Collected data entries:

+-------+

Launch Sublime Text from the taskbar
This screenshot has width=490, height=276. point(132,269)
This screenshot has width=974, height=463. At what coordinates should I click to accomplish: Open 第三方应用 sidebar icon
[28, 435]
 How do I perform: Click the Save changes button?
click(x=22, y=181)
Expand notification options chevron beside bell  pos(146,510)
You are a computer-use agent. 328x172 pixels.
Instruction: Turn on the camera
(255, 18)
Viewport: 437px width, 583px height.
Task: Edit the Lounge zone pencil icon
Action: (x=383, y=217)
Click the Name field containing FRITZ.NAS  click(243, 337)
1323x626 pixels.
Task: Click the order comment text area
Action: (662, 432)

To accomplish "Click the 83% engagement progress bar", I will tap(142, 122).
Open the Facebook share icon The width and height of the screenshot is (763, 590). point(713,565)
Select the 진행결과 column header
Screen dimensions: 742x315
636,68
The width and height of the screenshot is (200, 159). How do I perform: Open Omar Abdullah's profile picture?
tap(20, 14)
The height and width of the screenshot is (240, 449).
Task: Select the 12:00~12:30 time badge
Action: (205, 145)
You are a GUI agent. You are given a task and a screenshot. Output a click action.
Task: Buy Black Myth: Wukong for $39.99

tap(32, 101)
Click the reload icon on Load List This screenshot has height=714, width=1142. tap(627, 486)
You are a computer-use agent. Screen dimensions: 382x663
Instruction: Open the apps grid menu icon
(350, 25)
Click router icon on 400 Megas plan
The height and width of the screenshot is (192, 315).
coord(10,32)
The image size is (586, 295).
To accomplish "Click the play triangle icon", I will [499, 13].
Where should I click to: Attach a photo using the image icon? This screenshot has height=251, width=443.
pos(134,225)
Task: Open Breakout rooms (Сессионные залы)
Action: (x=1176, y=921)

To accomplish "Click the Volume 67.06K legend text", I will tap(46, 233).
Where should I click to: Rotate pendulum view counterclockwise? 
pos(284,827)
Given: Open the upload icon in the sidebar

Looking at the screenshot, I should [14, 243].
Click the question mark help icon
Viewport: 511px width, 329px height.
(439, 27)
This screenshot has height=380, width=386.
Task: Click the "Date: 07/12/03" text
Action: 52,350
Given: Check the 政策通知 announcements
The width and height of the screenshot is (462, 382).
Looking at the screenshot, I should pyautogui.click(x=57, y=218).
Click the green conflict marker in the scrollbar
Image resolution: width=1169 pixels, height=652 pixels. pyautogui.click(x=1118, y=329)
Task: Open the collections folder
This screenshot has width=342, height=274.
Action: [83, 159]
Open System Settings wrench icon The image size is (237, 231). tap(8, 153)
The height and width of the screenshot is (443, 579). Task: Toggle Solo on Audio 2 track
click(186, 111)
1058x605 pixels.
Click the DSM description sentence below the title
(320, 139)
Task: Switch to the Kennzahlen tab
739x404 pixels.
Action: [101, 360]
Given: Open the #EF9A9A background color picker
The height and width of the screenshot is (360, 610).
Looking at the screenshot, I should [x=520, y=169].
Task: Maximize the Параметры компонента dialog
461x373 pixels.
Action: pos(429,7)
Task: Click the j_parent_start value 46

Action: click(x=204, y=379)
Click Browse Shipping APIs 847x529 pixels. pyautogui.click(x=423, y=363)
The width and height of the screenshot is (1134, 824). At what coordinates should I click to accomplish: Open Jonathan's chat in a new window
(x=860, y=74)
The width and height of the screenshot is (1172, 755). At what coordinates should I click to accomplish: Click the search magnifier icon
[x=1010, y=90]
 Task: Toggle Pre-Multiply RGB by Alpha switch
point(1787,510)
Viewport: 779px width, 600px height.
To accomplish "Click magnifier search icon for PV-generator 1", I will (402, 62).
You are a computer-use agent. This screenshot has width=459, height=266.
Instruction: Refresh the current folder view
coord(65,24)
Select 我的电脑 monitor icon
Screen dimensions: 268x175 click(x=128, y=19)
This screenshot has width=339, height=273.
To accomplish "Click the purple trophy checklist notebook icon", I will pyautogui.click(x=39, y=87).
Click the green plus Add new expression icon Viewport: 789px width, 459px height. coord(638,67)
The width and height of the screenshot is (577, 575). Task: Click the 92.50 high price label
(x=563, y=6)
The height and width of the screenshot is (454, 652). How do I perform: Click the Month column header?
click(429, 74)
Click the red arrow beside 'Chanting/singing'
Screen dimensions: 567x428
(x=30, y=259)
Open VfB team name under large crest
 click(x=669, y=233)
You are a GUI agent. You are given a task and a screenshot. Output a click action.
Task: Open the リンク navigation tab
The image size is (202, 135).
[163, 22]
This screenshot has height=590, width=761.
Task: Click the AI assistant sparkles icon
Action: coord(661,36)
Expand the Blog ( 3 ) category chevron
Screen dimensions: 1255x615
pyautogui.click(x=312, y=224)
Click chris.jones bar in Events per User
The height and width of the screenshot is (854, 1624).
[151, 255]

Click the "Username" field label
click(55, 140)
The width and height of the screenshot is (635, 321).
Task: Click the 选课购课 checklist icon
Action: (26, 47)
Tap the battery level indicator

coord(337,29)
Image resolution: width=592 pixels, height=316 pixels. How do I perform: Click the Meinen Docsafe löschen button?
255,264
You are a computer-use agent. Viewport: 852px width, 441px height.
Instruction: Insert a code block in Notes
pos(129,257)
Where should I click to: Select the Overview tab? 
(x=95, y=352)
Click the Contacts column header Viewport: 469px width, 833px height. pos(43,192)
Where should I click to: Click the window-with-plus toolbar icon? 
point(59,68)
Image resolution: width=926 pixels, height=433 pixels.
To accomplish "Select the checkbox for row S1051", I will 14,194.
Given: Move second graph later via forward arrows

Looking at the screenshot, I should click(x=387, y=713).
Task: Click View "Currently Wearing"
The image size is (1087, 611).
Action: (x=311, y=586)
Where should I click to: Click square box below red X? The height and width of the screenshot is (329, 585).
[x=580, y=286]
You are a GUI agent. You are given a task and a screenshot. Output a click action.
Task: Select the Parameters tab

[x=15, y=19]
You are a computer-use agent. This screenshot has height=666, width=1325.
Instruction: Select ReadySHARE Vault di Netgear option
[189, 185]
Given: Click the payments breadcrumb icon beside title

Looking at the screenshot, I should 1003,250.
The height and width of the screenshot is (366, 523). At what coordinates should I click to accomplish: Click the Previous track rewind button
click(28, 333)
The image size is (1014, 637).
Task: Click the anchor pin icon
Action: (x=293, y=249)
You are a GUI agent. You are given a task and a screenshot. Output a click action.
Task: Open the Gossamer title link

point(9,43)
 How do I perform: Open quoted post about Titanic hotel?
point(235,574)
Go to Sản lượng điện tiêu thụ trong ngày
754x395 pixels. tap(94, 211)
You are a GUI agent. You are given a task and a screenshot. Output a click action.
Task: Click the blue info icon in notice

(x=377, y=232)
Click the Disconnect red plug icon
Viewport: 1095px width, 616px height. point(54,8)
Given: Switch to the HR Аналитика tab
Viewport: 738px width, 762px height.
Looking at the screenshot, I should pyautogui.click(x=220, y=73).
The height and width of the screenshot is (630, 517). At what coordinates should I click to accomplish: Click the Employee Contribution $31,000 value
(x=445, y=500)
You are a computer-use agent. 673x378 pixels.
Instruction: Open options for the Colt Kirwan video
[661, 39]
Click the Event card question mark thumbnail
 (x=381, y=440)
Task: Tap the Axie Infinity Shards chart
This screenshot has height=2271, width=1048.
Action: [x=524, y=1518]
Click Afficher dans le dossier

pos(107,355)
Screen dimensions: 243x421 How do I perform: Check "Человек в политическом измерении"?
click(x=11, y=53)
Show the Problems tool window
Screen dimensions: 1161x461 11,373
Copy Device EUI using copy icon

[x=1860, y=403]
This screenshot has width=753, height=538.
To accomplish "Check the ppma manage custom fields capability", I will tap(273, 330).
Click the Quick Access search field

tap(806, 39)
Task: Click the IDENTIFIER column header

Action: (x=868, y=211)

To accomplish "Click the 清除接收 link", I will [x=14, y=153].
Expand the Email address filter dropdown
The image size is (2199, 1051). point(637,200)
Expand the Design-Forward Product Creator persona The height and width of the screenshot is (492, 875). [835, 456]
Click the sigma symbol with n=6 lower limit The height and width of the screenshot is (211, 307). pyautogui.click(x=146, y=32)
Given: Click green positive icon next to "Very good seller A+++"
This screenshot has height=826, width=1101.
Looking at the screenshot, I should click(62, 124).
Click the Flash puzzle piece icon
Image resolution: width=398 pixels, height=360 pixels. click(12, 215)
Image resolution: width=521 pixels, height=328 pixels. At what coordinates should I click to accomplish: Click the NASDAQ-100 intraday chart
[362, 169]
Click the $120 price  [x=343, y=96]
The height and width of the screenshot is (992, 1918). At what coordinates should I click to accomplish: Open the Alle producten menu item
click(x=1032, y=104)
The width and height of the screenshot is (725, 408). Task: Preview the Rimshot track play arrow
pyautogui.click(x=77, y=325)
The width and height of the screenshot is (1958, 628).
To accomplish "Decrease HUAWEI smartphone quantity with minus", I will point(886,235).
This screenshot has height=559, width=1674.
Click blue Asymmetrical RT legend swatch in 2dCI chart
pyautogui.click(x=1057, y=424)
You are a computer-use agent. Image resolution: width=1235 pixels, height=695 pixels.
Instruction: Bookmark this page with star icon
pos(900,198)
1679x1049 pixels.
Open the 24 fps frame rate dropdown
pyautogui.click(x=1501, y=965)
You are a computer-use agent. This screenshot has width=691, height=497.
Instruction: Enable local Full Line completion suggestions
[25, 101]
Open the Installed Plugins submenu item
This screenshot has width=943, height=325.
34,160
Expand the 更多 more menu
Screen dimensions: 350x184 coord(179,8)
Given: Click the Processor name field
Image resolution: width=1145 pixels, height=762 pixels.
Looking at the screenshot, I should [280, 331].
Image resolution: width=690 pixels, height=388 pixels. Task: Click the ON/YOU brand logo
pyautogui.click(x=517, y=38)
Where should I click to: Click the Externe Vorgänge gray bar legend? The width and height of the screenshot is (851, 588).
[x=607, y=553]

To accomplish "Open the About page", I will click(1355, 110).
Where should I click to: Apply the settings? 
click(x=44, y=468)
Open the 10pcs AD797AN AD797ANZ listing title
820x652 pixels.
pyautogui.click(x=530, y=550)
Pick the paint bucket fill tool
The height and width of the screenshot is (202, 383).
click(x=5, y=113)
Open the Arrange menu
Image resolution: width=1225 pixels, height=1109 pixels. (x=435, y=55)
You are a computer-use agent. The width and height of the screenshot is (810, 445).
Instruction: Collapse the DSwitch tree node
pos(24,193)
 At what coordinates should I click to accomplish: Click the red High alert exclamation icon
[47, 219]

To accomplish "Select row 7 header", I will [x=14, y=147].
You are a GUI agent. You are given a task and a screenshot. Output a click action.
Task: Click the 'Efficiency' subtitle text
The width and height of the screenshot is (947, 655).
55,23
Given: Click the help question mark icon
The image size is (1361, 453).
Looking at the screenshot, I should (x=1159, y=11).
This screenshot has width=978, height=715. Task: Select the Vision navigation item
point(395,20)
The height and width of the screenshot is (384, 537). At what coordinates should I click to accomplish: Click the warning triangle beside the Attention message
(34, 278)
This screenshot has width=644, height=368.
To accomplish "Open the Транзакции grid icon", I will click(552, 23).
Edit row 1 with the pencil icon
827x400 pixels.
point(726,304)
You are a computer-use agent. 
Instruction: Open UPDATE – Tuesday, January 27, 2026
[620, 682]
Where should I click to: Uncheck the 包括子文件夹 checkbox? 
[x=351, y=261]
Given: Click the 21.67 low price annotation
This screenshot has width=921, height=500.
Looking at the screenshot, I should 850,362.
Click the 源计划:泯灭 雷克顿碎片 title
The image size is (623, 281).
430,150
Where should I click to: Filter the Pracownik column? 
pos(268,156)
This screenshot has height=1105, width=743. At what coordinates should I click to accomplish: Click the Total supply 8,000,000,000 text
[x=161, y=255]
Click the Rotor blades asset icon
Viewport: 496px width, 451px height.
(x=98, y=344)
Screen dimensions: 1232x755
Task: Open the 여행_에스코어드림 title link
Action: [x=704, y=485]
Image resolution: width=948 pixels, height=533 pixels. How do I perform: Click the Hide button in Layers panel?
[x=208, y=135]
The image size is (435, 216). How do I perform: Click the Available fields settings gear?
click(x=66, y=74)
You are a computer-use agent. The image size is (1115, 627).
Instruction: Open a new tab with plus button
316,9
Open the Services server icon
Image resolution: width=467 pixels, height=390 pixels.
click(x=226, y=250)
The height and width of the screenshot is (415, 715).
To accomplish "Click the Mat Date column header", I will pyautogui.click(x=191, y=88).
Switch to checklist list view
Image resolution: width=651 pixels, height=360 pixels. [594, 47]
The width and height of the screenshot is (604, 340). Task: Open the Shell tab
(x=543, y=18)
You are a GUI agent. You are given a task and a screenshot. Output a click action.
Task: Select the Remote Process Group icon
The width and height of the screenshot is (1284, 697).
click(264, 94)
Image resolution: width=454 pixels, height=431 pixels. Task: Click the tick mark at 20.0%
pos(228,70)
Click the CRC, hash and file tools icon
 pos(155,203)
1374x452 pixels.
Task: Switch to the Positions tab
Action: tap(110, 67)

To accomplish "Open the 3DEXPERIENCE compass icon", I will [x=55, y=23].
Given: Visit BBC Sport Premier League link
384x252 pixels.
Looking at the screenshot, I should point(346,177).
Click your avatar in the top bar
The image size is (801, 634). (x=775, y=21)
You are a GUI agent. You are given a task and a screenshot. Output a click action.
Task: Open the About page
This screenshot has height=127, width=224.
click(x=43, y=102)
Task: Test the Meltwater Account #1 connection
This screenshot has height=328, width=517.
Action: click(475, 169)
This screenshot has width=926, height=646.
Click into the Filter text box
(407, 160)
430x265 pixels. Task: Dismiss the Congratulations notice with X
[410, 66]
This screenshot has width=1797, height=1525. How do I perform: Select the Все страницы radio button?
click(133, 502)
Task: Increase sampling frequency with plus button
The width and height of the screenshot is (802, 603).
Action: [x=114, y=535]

+-------+

What is expected: Convert the records above into a numbered list, from the first line of the records through the line containing "will [499, 13].", with both of those lines included. Omit any blank lines.

Full response:
1. Launch Sublime Text from the taskbar
2. This screenshot has width=490, height=276. point(132,269)
3. This screenshot has width=974, height=463. At what coordinates should I click to accomplish: Open 第三方应用 sidebar icon
4. [28, 435]
5.  How do I perform: Click the Save changes button?
6. click(x=22, y=181)
7. Expand notification options chevron beside bell  pos(146,510)
8. You are a computer-use agent. 328x172 pixels.
9. Instruction: Turn on the camera
10. (255, 18)
11. Viewport: 437px width, 583px height.
12. Task: Edit the Lounge zone pencil icon
13. Action: (x=383, y=217)
14. Click the Name field containing FRITZ.NAS  click(243, 337)
15. 1323x626 pixels.
16. Task: Click the order comment text area
17. Action: (662, 432)
18. To accomplish "Click the 83% engagement progress bar", I will tap(142, 122).
19. Open the Facebook share icon The width and height of the screenshot is (763, 590). point(713,565)
20. Select the 진행결과 column header
21. Screen dimensions: 742x315
22. 636,68
23. The width and height of the screenshot is (200, 159). How do I perform: Open Omar Abdullah's profile picture?
24. tap(20, 14)
25. The height and width of the screenshot is (240, 449).
26. Task: Select the 12:00~12:30 time badge
27. Action: (205, 145)
28. You are a GUI agent. You are given a task and a screenshot. Output a click action.
29. Task: Buy Black Myth: Wukong for $39.99
30. tap(32, 101)
31. Click the reload icon on Load List This screenshot has height=714, width=1142. tap(627, 486)
32. You are a computer-use agent. Screen dimensions: 382x663
33. Instruction: Open the apps grid menu icon
34. (350, 25)
35. Click router icon on 400 Megas plan
36. The height and width of the screenshot is (192, 315).
37. coord(10,32)
38. The image size is (586, 295).
39. To accomplish "Click the play triangle icon", I will [499, 13].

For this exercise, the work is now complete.